*To be done*. Can you reproduce, word for word, the stretch of the listing below from the line containing "Open the Default" through the end of the listing, omitting the pictures?

*Listed records*.
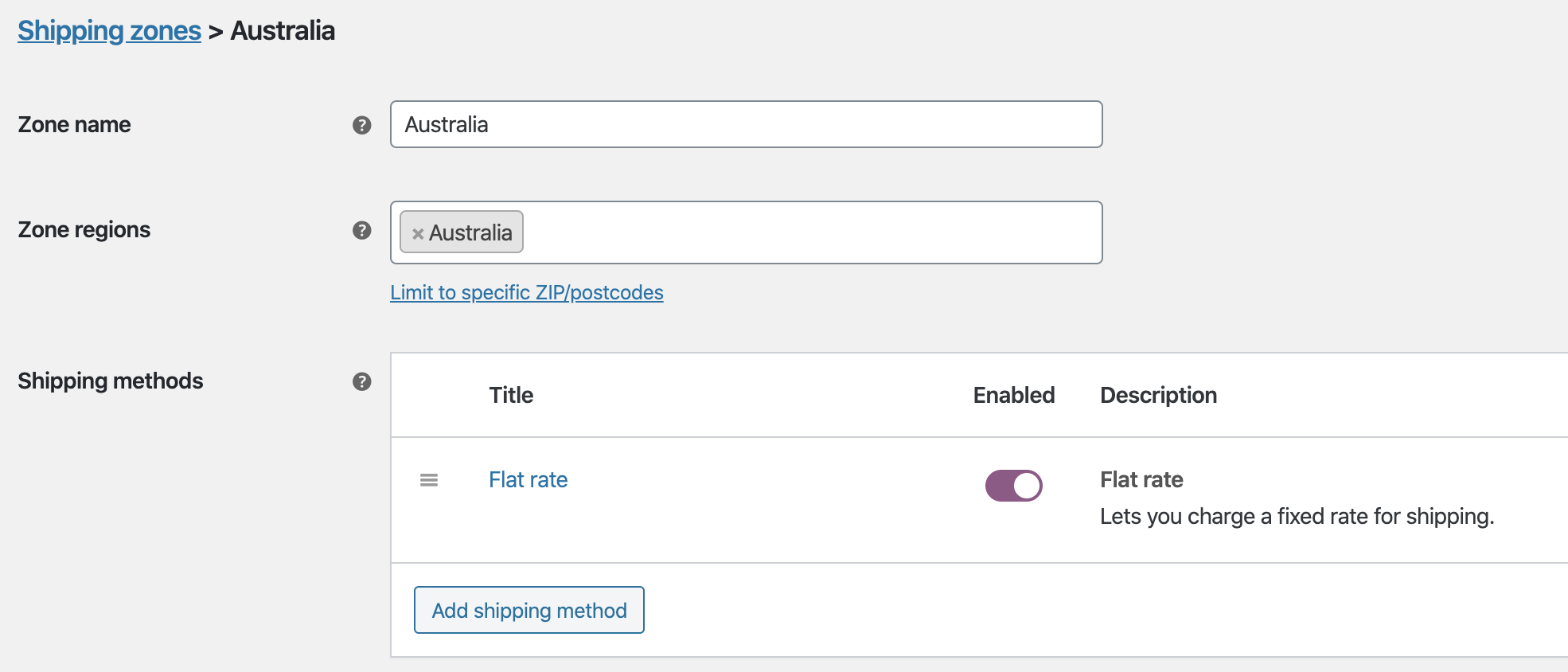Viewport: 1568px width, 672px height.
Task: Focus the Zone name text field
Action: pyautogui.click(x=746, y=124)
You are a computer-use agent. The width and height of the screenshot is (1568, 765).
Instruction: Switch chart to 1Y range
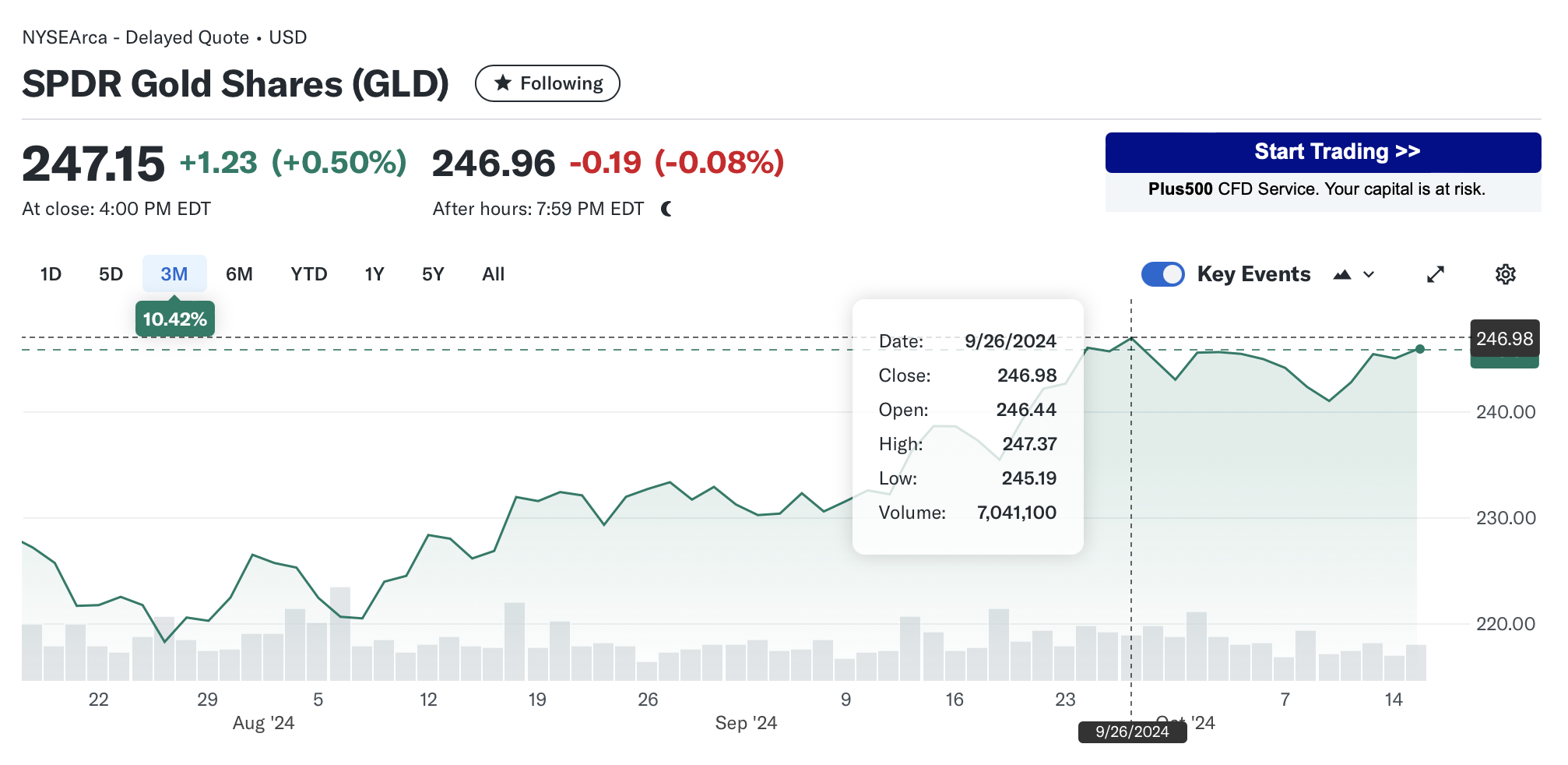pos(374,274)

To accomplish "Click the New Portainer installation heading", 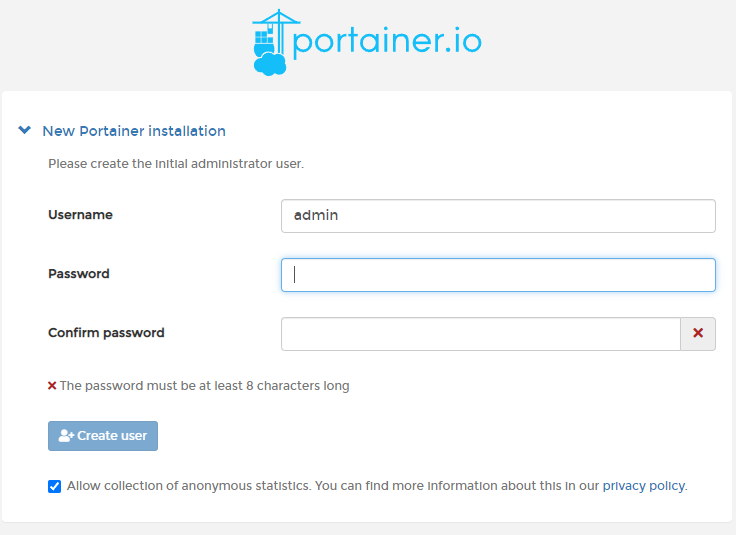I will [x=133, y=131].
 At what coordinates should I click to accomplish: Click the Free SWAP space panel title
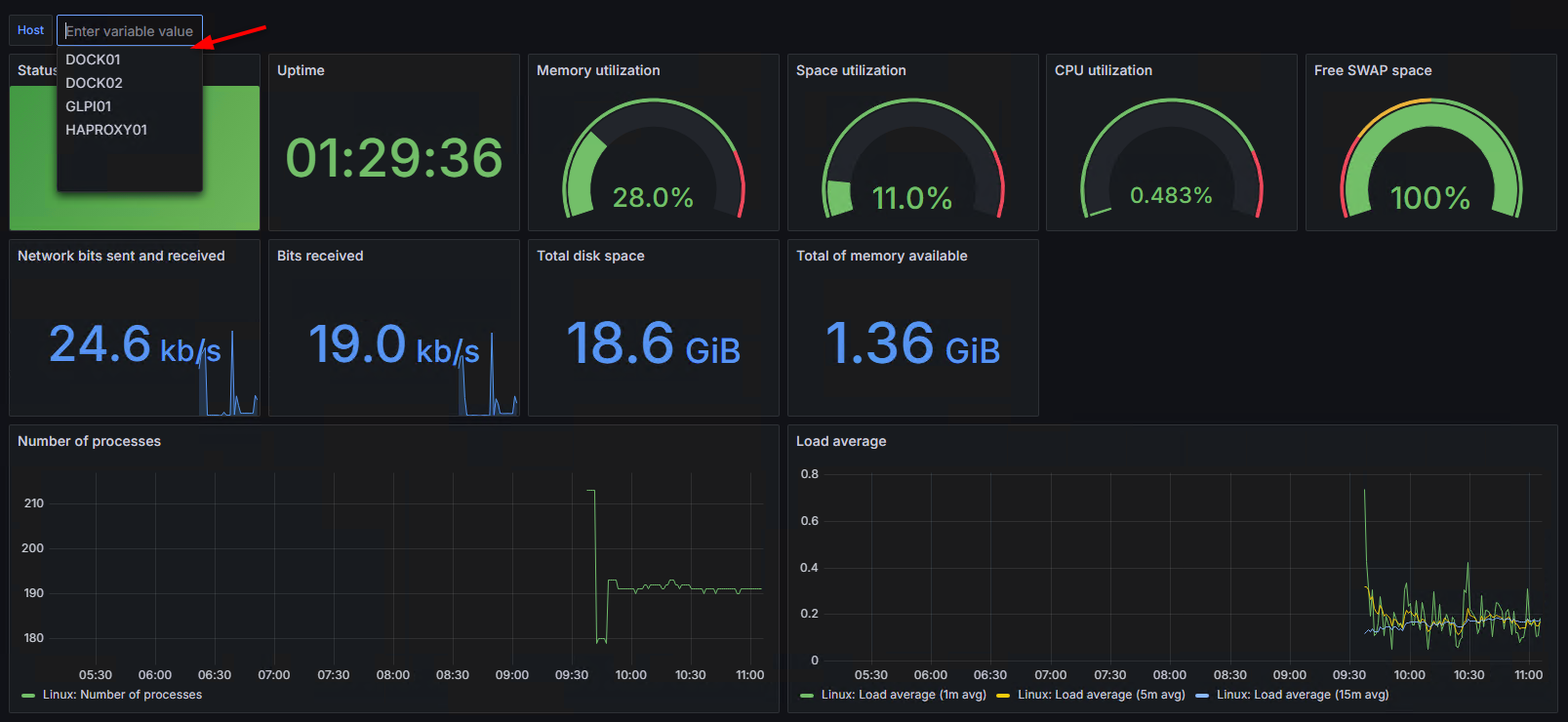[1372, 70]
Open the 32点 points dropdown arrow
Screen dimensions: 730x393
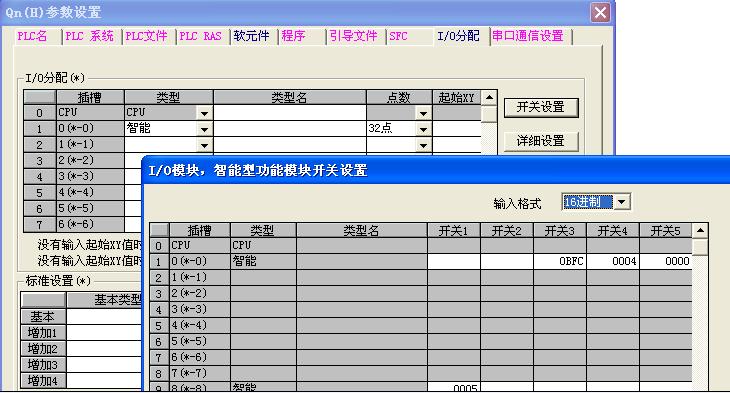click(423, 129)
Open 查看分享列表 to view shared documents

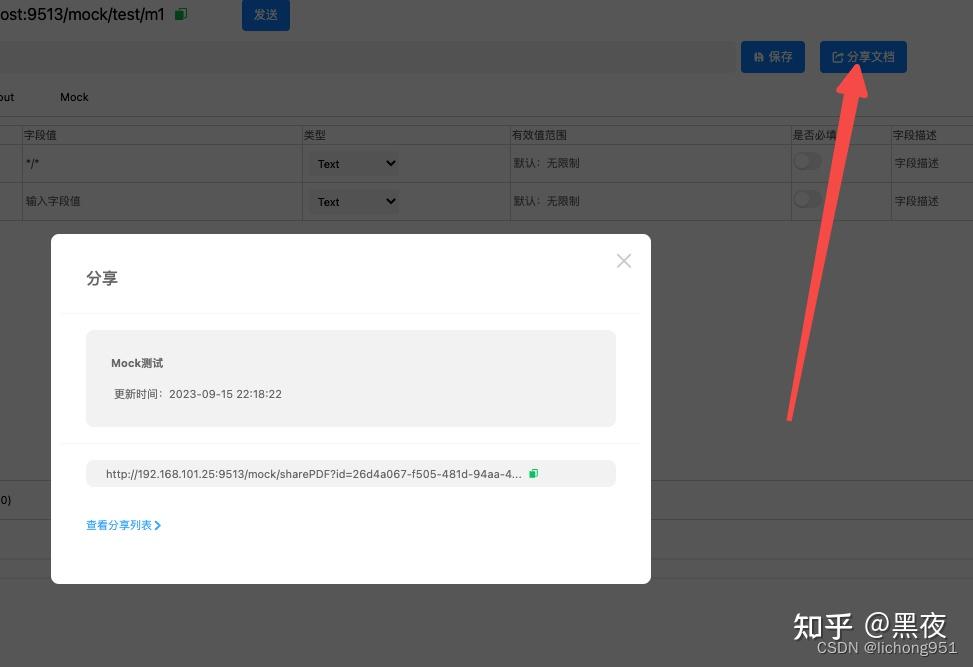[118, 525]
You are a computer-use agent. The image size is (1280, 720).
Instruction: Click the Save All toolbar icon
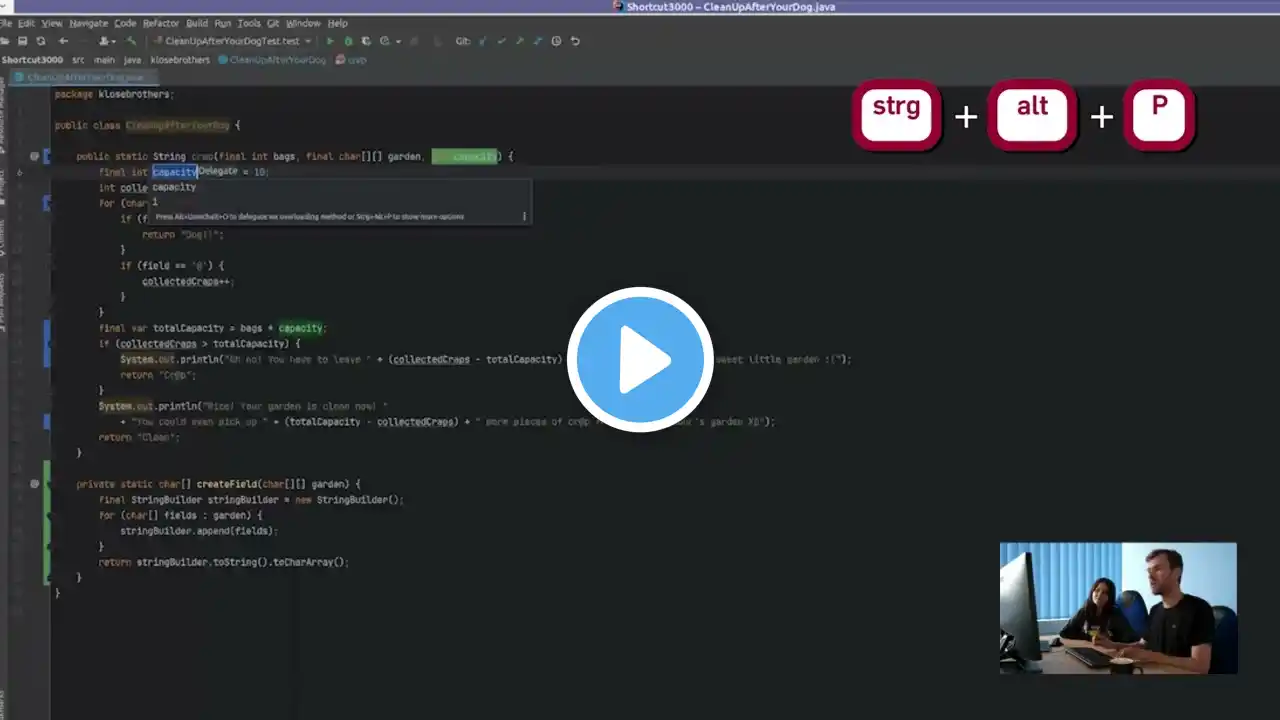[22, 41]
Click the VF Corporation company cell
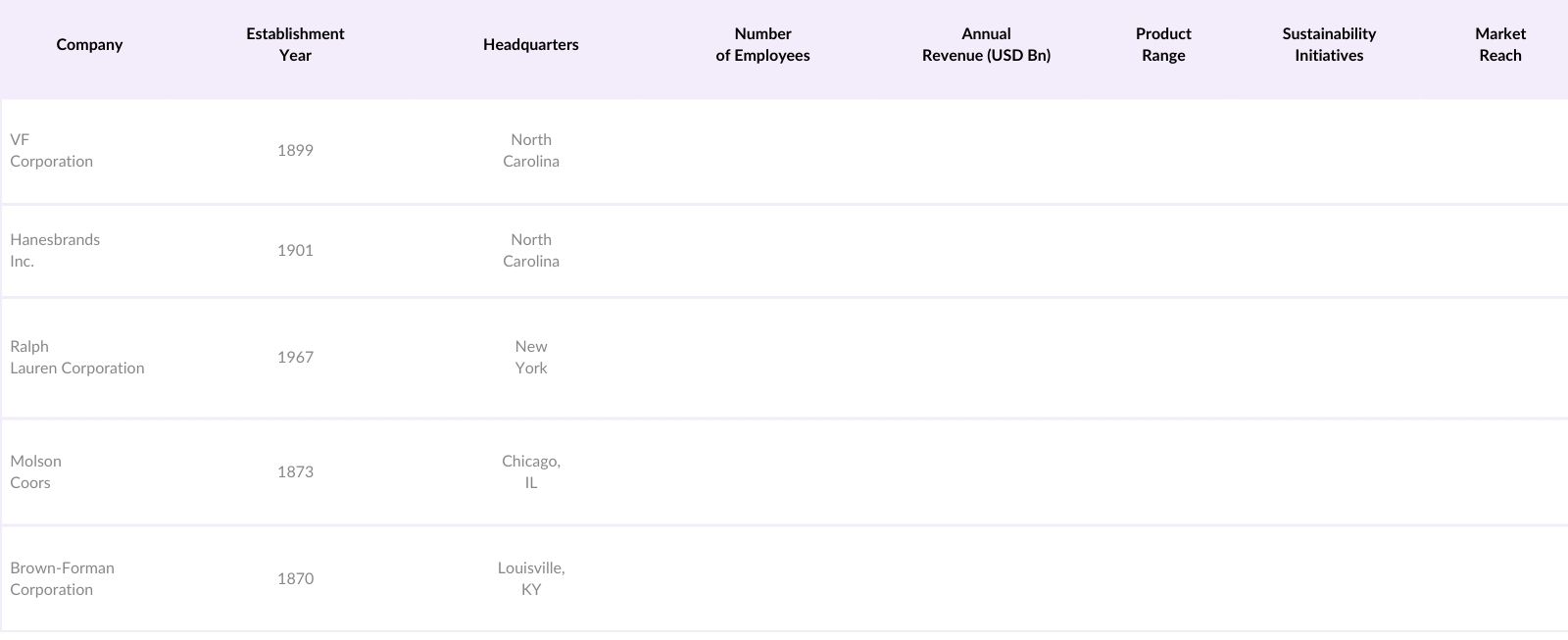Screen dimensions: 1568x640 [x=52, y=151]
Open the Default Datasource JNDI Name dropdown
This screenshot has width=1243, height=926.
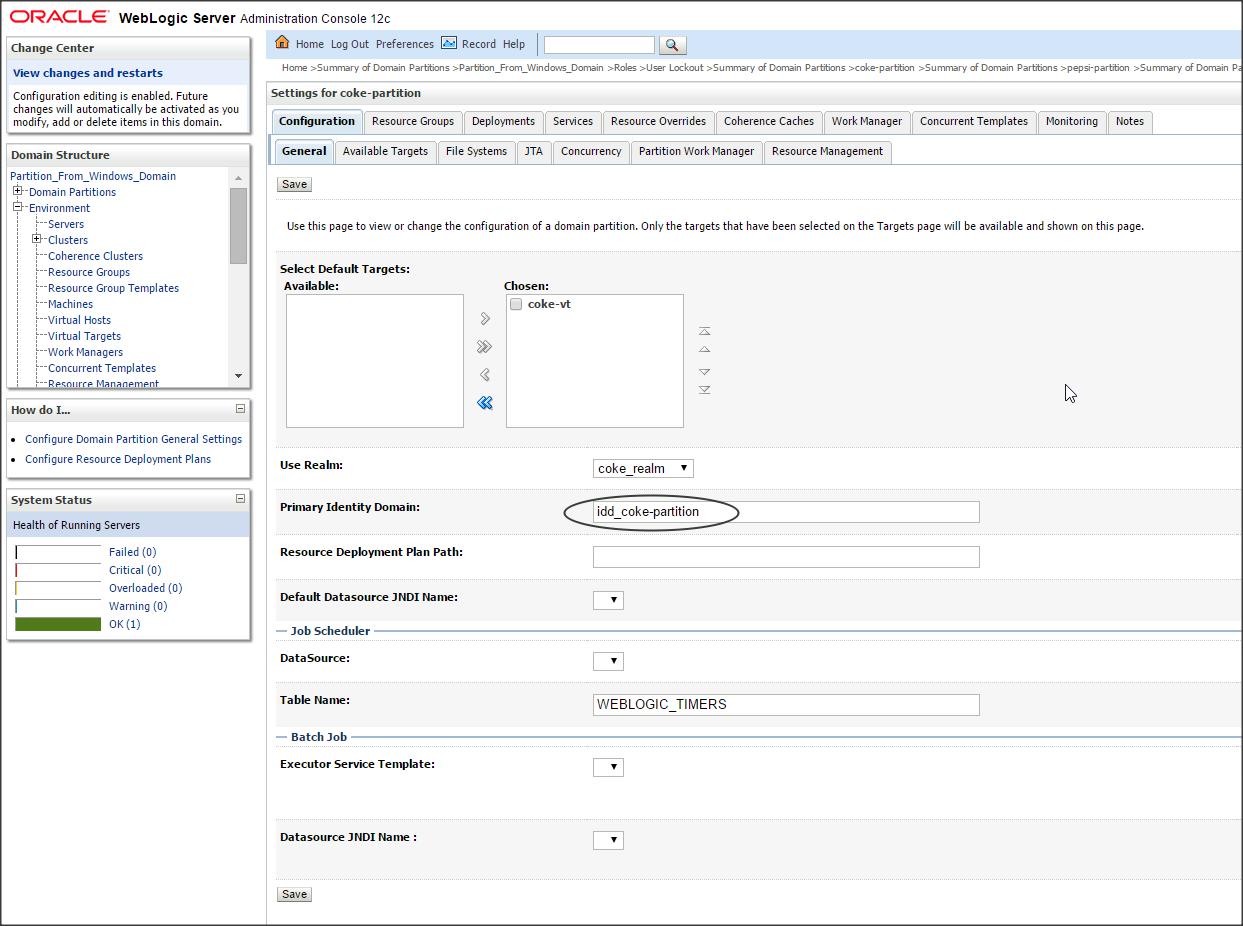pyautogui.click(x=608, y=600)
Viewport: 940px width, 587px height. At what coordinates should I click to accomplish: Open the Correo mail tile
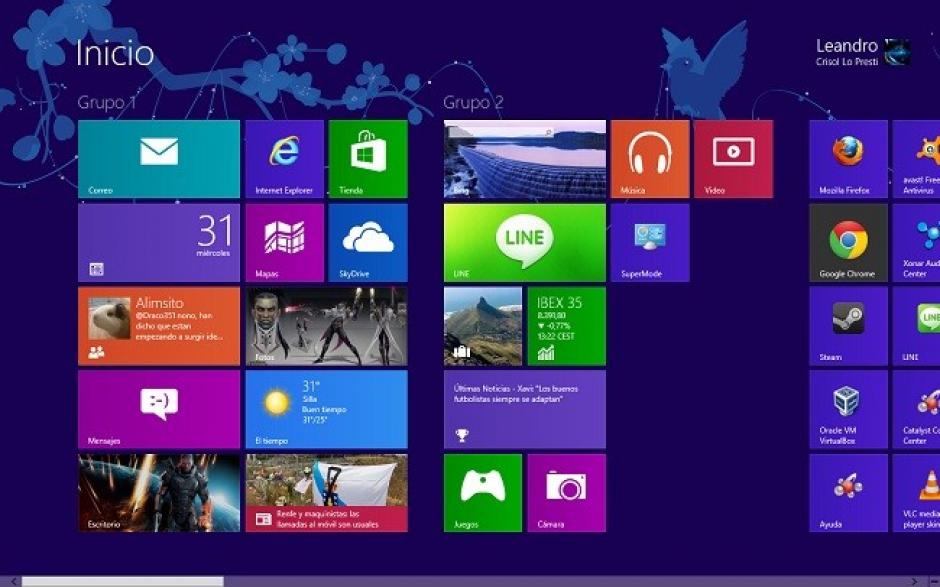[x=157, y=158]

*Expected answer*.
Open the Default Datasource JNDI Name dropdown
This screenshot has width=1243, height=926.
pyautogui.click(x=608, y=600)
Viewport: 940px width, 587px height. At what coordinates should I click to accomplish: Open the Correo mail tile
[x=157, y=158]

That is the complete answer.